А персона-кварта — тот квартальный надзиратель чужой стороны, он же — герой,
и в остатке — два блюдца, то есть... ну да, а спасаемых — трое. Особняк,
если пожелает — наконец, и сам распахнет... развеет накопленные крылья!
А может, он уже был — здесь, сейчас, но покинутый жаркий край квартала
— и страсть к вращению... к воз-вращению...
Словом — кто первые двое, а кому — в очередь, но, ясно, не о чем беспокоиться
— Протагонист немедленно обернется... как обернулся Орфей... хм, право!
Сей же час, не сходя с места... как жена Лота... черт возьми, считайте
— он уже здесь! Не случись какой-нибудь оксюморон — эти выпестованные площадью
форс-мажоры...
Похлопотать вперед — о дамах, юной и перезрелой, сбросив их длинношеий,
длинноглазый дозор — на второй план грядущего? Или переплавить... переплавить
стоиков-стариков, а уж там разобраться с козочкой? Ведь начни с козы и
капусты... верней, благородной сливы — вдруг аппетитная тонконогая, не
мудрствуя, подхрустит капусте — капут? Или фрукт отравит козу премудростью?
Пусть-ка последние станут — первыми: капотируем на борт — капот с тетушкой
и другого старомышьего искателя света. Но... оставить одну — весеннюю деву?
Над улицей, уже выгнувшейся — дугой, канвой и облизывающейся слюнявыми
листьями? О нет, выставлять — так отдуплившуюся книгочейку. Однако... прелестница
в лаковом копытце — и длиннолапый вертепщик-волк?! То есть — мышатый принц,
выползень из пыли? И при них — золотой аранжировщик Солнце и птичий ранжир...
Цветущий Май, что возносит шкалы клавиш, вьет из сладких звуков — венки,
и срывает с концертных блуз — на воды — кучу бабочек, булавки стрекоз и
с манжет — жуки... И — флейтист и звонарь Ветер, заклинающий секунды, объявившие
мир, и звенящий их оверштагами, раздувающий из искр — катастрофы? И — краснофлотец,
увязший во флексии — или в собственной рефлексии... вернее — рыцарь высокого
странствия.
Именно? мадонна назначена — Протагонисту! Не утверждаем, что — нашего
сюжета, но и не отвергаем протекции. Следовательно — волка с капустой,
каковая ему — поперек земных уз... А пока — навлечь на льющуюся красавицу
свинскую маску... Замкнуть анемоны и подснежники — климатическим
поясом девственности, а ключ... экая площадная флора и дефлорация!
Возможно, старая сливочница... эта достойная дама,
чья стойкость оплавлена туманом весенних комнат, напоминает герою — совсем
некстати! — Зеленогривую Генриетту, действительную — по сю сторону площади.
Но апелляции — к полегшей пред ней странице? Впрочем, взвинченный рост,
попустительствующий ее верхоглядству, роняет обороты, бури померзли, акведуки
засыпались, а в верховьях мечется переменной галкой... мигрирует из полушария
в полушарие мигрень, выуживая трассу черными ножницами. Со дня на день
тетка воинственно поджидает незваных гостей, что нашарят — и умыкнут от
нее и развеют Шута с гнутым турецкой туфлей подбородком, за кем она увязалась
черным ходом ночи, когда пузаны-часы, нафабрив усы, пытались вернуть ей
липких полвека серебром. Но ей приблазнился срезанный с крыльев ангел!

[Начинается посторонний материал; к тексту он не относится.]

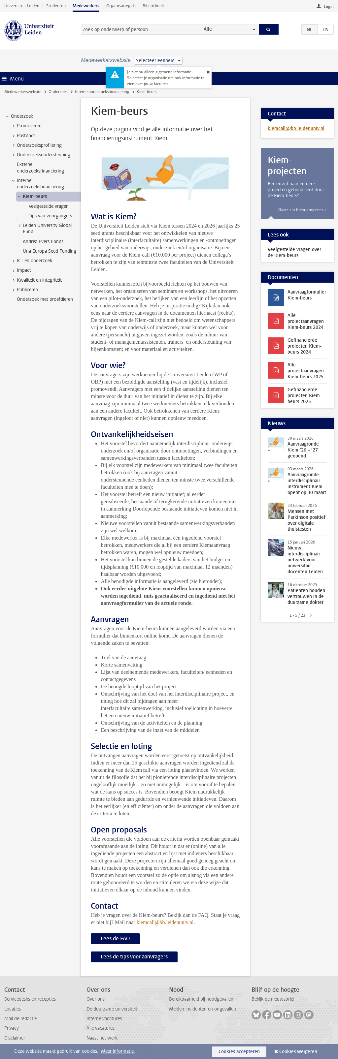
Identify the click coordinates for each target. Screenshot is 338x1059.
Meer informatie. (118, 1051)
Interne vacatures (104, 1018)
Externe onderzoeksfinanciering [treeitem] (40, 167)
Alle (208, 29)
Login (329, 6)
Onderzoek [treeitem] (19, 116)
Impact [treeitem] (21, 270)
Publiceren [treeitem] (24, 290)
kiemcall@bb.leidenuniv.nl (165, 922)
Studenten (56, 6)
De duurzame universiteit (111, 1009)
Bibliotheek (153, 6)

Мусорный вестник... прятанный-перепрятанный мыш, летящий сквозь чердаки,
трубы, дупла и прочие трещины ландшафта, и Генриетта едва поспевает, кроша
бедро и отдуваясь под корзинами и бурдюками... еще потроша на ходу обочины
— оклеивать цветами и волшебными травами драную шутовскую спину, пока сам
резной разминает турецкую туфлю — кисельными берегами, нанизывая окрестности
— на глазок, как на магнит.
— Но кто за дичь, тетя Генриетта, ваши незваные гости?! И куда призовут
его — и кому кроме вас нужен остаток меж прорех после крыльев?
— Он смеет рассуждать, сорвав чин моего племянника еще до рождения,
столь безоглядно я ему доверяла?! — бурлит Зеленогривая Генриетта. — Кто
незваные гости! Меня забыли поставить в известность, но я тебе поручусь
— не его братки-ангелы. Нечисть мундиров, метущая за нами — вечным хвостом.

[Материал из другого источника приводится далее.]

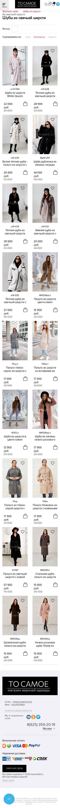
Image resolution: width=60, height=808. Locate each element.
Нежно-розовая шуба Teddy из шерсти (45, 644)
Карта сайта (8, 780)
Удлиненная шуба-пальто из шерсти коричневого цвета (15, 644)
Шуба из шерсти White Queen (15, 94)
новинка (37, 133)
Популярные (39, 37)
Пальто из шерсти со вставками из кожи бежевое (45, 369)
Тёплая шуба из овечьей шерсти (15, 232)
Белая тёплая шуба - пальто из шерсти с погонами (15, 163)
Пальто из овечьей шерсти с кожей (15, 575)
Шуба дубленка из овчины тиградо (45, 163)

Или скопидом-лодочник, брызжущий иловатые шуточки. А может, гигантские
гарпии с железными клювами, я знаю? Но я знаю — рано или поздно они его
унесут! Сюжет "Похищение".
— Кому нужен вестник? Горемыка иного племени, которому пропололи спину,
как пьянствующий плевел из огородных залежей. Весь день — нашествие новостей:
лезут из ящиков, коробок, тарелок... — и Генриетта проверяет под манжетом
капустный лист платка на скорби. — А знаешь ли ты, сколько безумцев, пользуясь
кви про кво войны, спасали отрока-вестника с золотыми волютами над челом
и с поникшими лепестками век?! Как его укрывали в кладовых и сундуках,
в коленкоровых переплетах и в собственных корсетах? Сначала поляки — конопатый
пан учитель и его Федра. В пасти города-льва — неслышно ступающая сестрица-львица
с циничным голубым глазом и выклеванным другим! А у моря — две одесские
проститутки. Как они были хороши — особенно, что постарше! За всю жизнь
он больше не подсмотрел такой красавицы, как эта Рая! А до чего бесстрашно
девочки веселились! Тс-с... райская птичка ему шепнула, что они никогда
не жили так весело, как при войне! Малышки уберегли его от румын, а от
своих — ха... Судьба ангела — в котловине мира. Однако должна заметить
— восточно-славянские народы, рискуя собой... и так далее.
— Но черт возьми, тетушка, если б они узнали, на какую золу пускают
вырванную жизнь! И что рассыпает вместо вести — называемый ангел.
— Фло-гис-тон! — торжественно роняет Старая Генриетта. — Когда-то я
вычитала это неизвестно что значащее слово и остаюсь довольна звучностью.
Ангелу обременительно храниться собой среди нас, — замечает Генриетта.
— Наш мезальянс — возможный пример. Каждый вправе отпустить жизнь — как
анекдот и как грех... и как фазана на заклание. Но ты блюдешь видимую сторону
жизни. Ты видишь прячущихся — сквозь камни и черепицы? Или видишь бестелесных?
Ответствуй, когда я к тебе взываю! Тьфу, как надоело все — кроме флогистона...
— Но это уже не только его жизнь?
— Ты не поверишь, но ни один из его спасателей не претендует на долю!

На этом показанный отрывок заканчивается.